What you will do: Leave out the pictures, and retype the remaining data exactly.

Recorded data
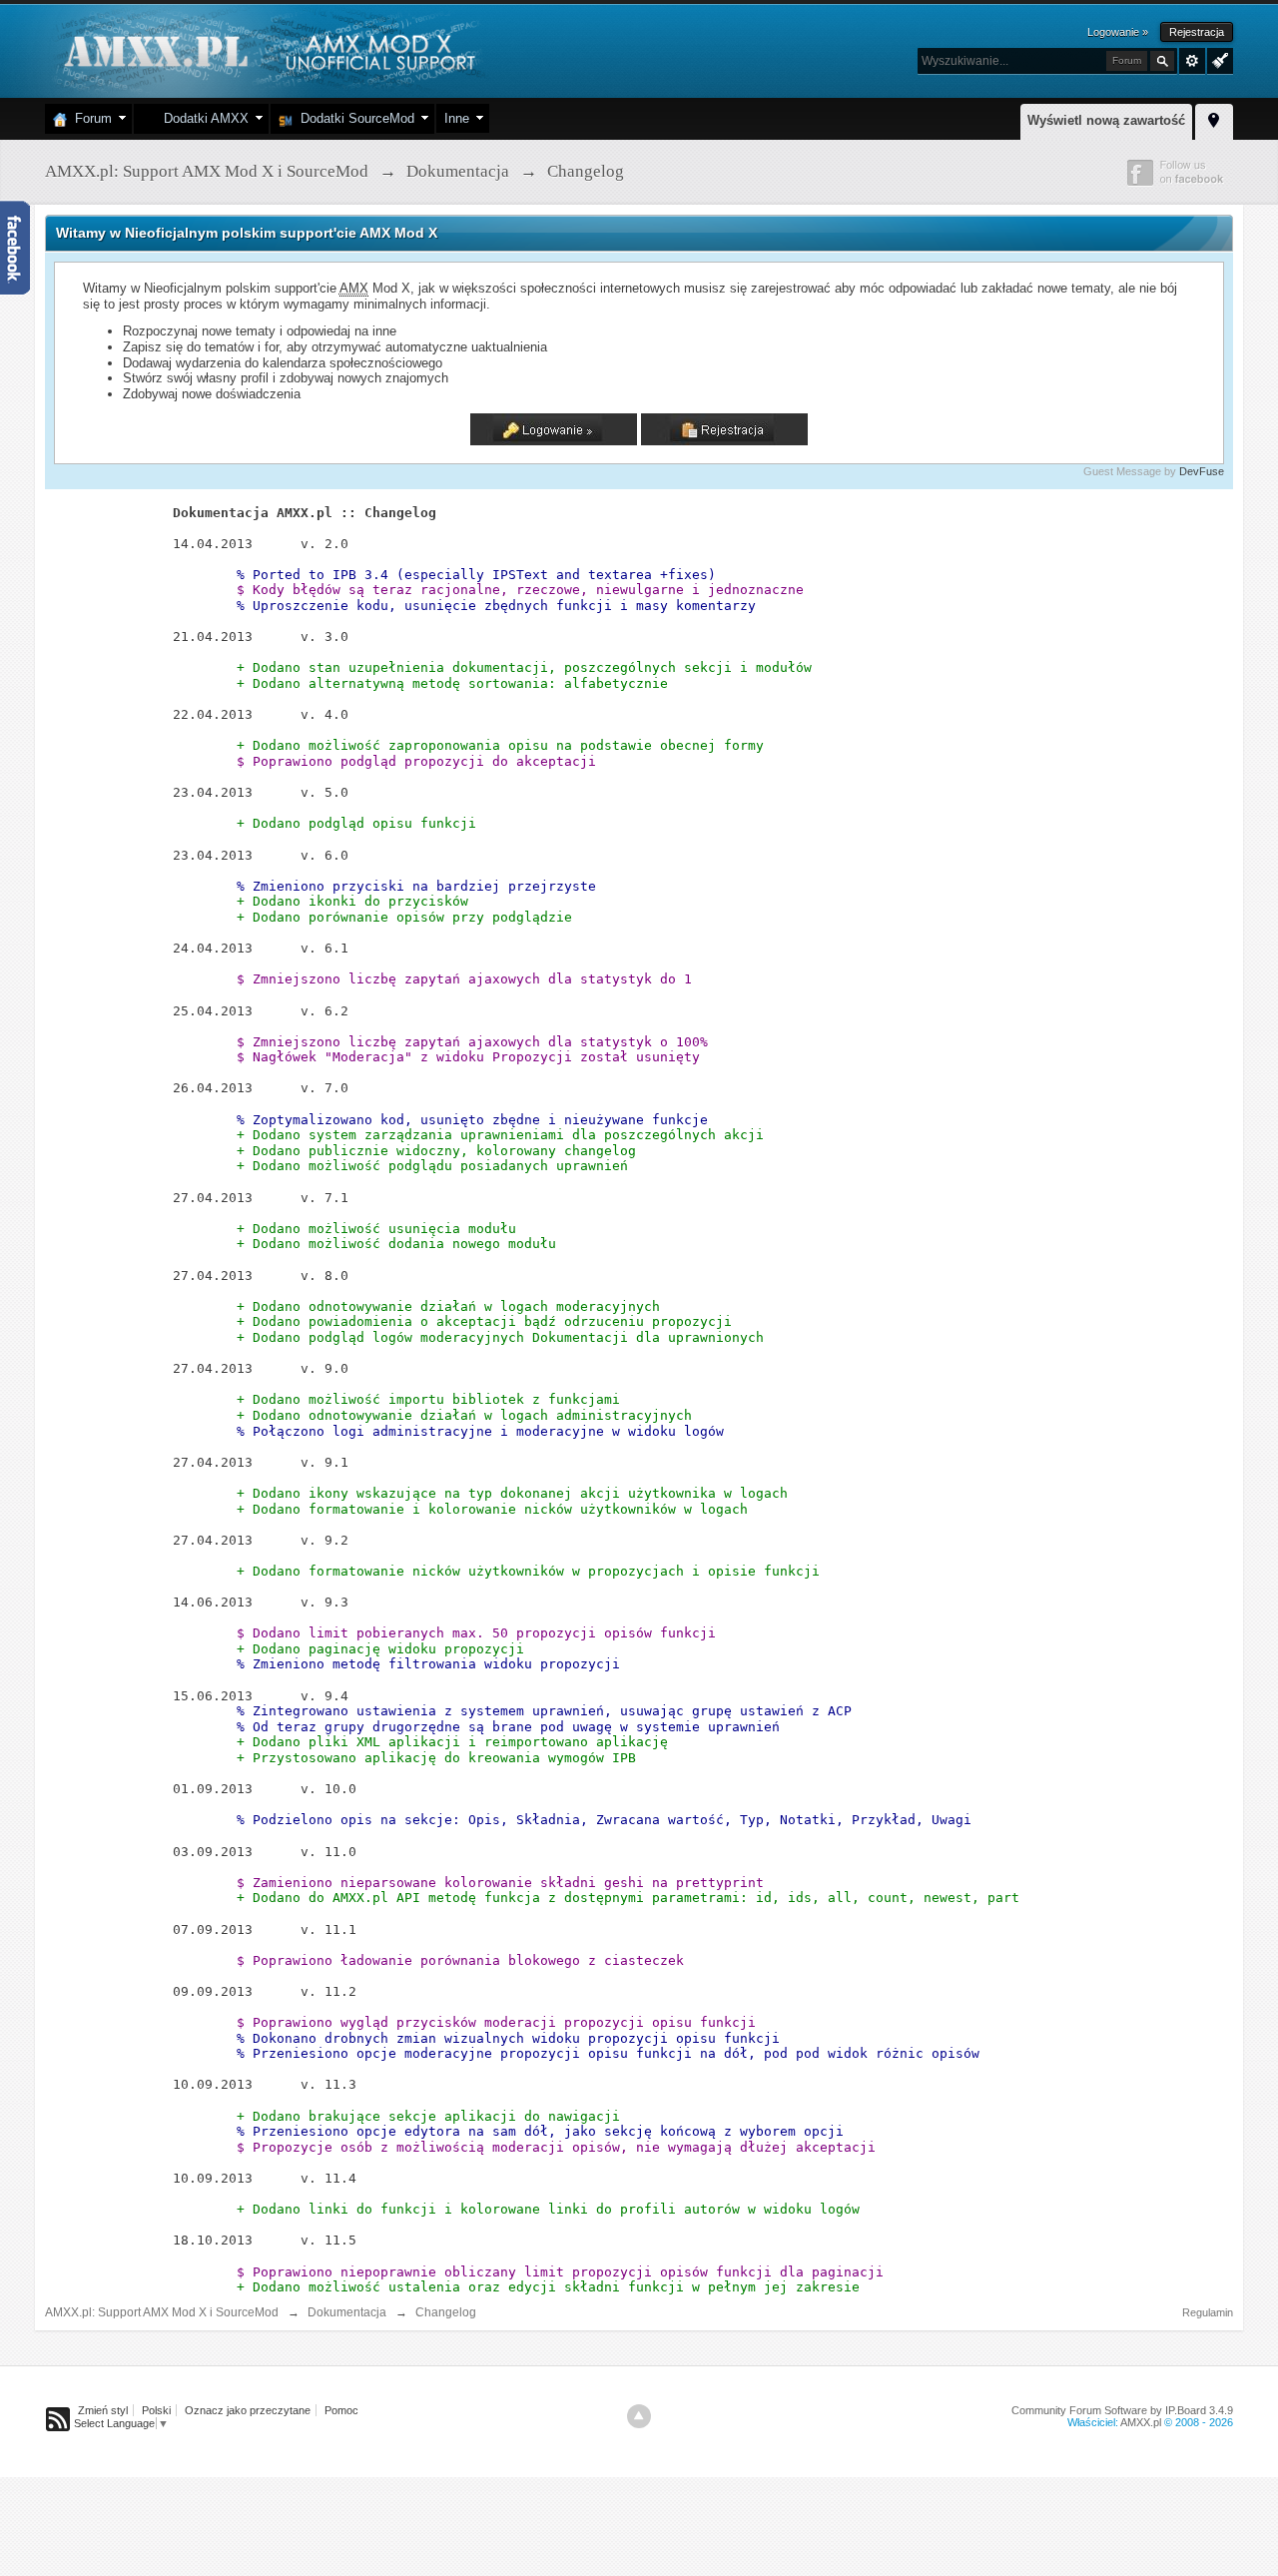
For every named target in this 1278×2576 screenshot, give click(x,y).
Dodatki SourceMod (353, 118)
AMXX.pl (1140, 2422)
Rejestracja (1196, 32)
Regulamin (1207, 2312)
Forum (89, 118)
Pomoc (341, 2410)
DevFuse (1201, 471)
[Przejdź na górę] (639, 2416)
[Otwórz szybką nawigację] (1214, 119)
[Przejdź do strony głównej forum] (267, 49)
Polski (156, 2410)
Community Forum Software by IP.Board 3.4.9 (1122, 2410)
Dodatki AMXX (202, 118)
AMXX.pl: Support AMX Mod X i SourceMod (162, 2312)
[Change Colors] (1217, 59)
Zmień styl (103, 2410)
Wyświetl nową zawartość (1106, 120)
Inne (456, 118)
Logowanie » (1117, 32)
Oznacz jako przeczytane (248, 2410)
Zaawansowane (1192, 61)
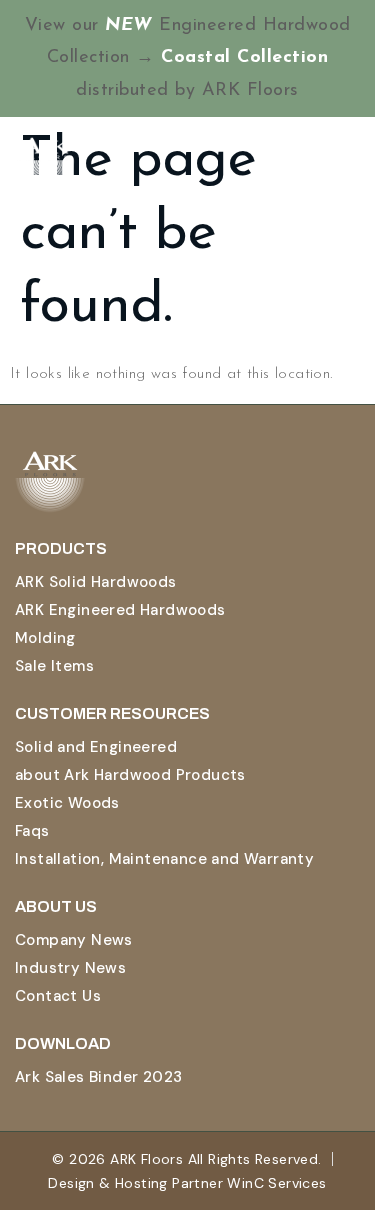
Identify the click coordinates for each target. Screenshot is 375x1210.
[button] (343, 162)
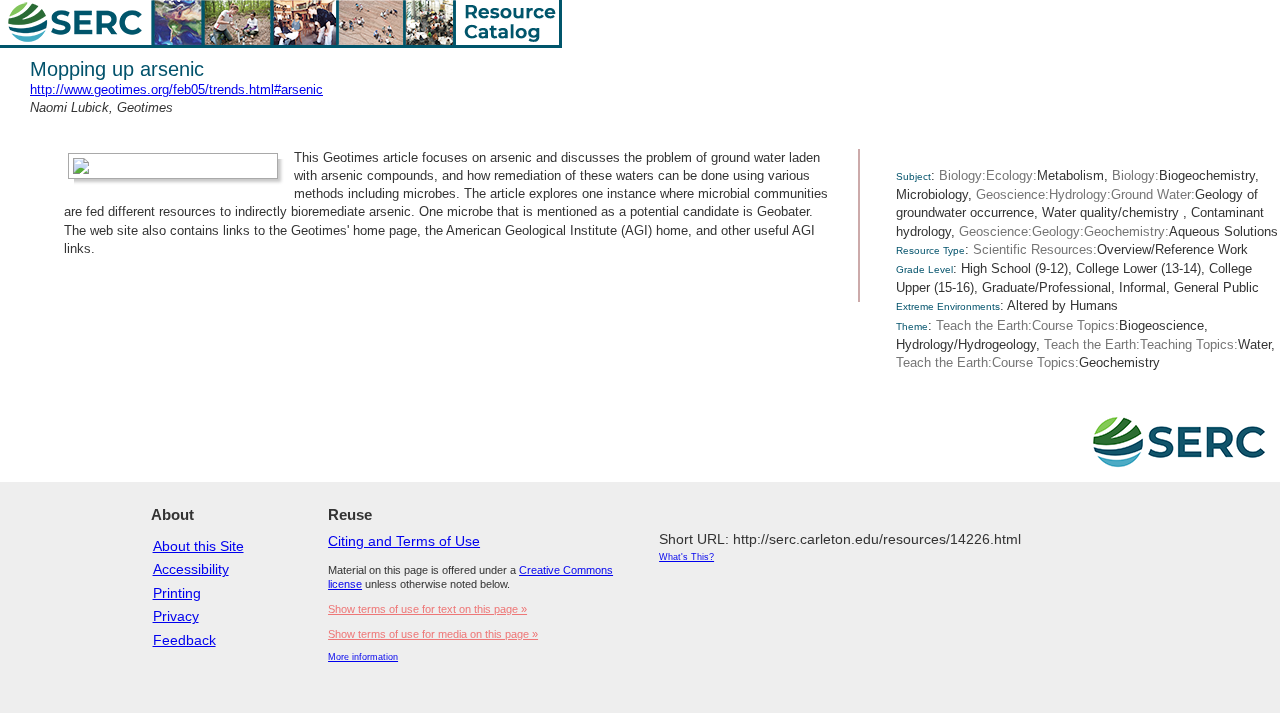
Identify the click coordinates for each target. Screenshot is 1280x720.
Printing (177, 593)
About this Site (198, 546)
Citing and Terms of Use (404, 541)
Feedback (184, 640)
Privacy (176, 616)
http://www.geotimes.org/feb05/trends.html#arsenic (176, 89)
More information (363, 657)
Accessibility (191, 569)
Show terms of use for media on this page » (433, 634)
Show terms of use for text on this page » (427, 609)
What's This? (686, 557)
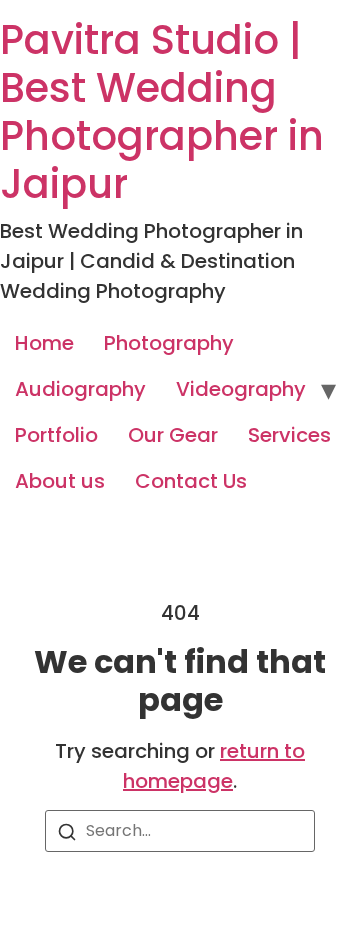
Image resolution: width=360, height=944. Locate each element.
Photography (169, 343)
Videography (241, 389)
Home (44, 343)
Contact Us (191, 481)
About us (60, 481)
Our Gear (173, 435)
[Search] (67, 835)
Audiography (80, 389)
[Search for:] (180, 831)
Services (289, 435)
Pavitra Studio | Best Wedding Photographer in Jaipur (162, 112)
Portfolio (56, 435)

Exercise solution:
For every named target in this 1278×2576 screenshot, give click(x,y).
Dodatki SourceMod (353, 118)
AMXX.pl (1140, 2422)
Rejestracja (1196, 32)
Regulamin (1207, 2312)
Forum (89, 118)
Pomoc (341, 2410)
DevFuse (1201, 471)
[Przejdź na górę] (639, 2416)
[Otwórz szybką nawigację] (1214, 119)
[Przejdź do strony głównej forum] (267, 49)
Polski (156, 2410)
Community Forum Software by IP.Board 3.4.9 (1122, 2410)
Dodatki AMXX (202, 118)
AMXX.pl: Support AMX Mod X i SourceMod (162, 2312)
[Change Colors] (1217, 59)
Zmień styl (103, 2410)
Wyświetl nową zawartość (1106, 120)
Inne (456, 118)
Logowanie » (1117, 32)
Oznacz jako przeczytane (248, 2410)
Zaawansowane (1192, 61)
Identify the click coordinates for each target. Screenshot is 375x1210.
[button] (343, 162)
Identify the click coordinates for each target. Screenshot is 1280x720.
Printing (177, 593)
About this Site (198, 546)
Citing and Terms of Use (404, 541)
Feedback (184, 640)
Privacy (176, 616)
http://www.geotimes.org/feb05/trends.html#arsenic (176, 89)
More information (363, 657)
Accessibility (191, 569)
Show terms of use for media on this page » (433, 634)
Show terms of use for text on this page » (427, 609)
What's This? (686, 557)
Image resolution: width=360, height=944. Locate each element.
Photography (169, 343)
Videography (241, 389)
Home (44, 343)
Contact Us (191, 481)
About us (60, 481)
Our Gear (173, 435)
[Search] (67, 835)
Audiography (80, 389)
[Search for:] (180, 831)
Services (289, 435)
Pavitra Studio | Best Wedding Photographer in Jaipur (162, 112)
Portfolio (56, 435)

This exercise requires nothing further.